Lukas nickte schweigend, während im schon die Handschelle an seinen einzigen Arm angelegt wurde. "Lukas, Sie... Sie wissen, dass Sie sich damit ihr Leben zerstört haben, richtig? Unter 3 Jahren Freiheitsstrafe werden sie wohl nicht verurteilt werden."
Der Blonde schnaufte erschöpft und ließ sich von den anderen beiden Polizisten abführen. "Ich habe es nicht zerstört", erklärte er noch murmelnd, "Ich habe es erfüllt."
Zwei Monate später...
"Ich hab letztens Antony und Stella gemeinsam im Park sitzen sehen.
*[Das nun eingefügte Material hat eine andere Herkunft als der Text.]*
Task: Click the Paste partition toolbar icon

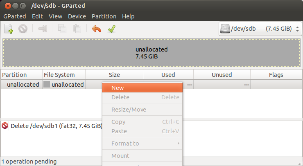Action: pyautogui.click(x=77, y=29)
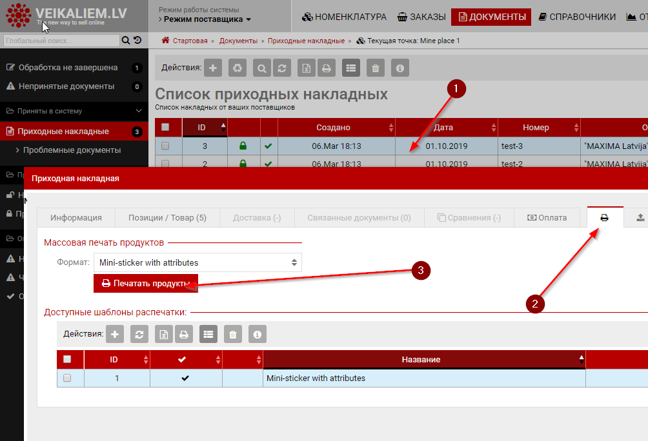Click the trash delete icon in the top actions toolbar
This screenshot has width=648, height=441.
376,68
Die beiden würden echt ein süßes Päärchen abgeben..." Sophie kicherte süß und errötete leicht. "Die beiden sind noch nicht zusammen?", fragte Lukas, der, von einer dicken Glasscheibe getrennt, gegenüber von seiner Freundin im Besucherbereich des Gefängnisses saß. "Nein leider nicht", verneinte die Blondine nachdenklich, "Stella scheint noch immer verletzt, weil Hutton sie nur wegen eines Falles benutzt hast..." Ihr Freund betrachtete sie mitfühlend.
"Ach ja", Sophie griff nun in ihre Handtasche, um dem Gefangenen etwas zu zeigen. "Gestern habe ich so einen komischen Mann auf der Straße getroffen, der mir etwas geschenkt hat. Er war zwar ein bisschen gruselig, aber auch gleichzeitig freundlich."
Der Junge sah das Mädchen erstaunt an: "Hm? Was hat er dir denn geschenkt? Du weißt doch, dass du von Fremden nichts annehmen darfst", erklärte er lachend.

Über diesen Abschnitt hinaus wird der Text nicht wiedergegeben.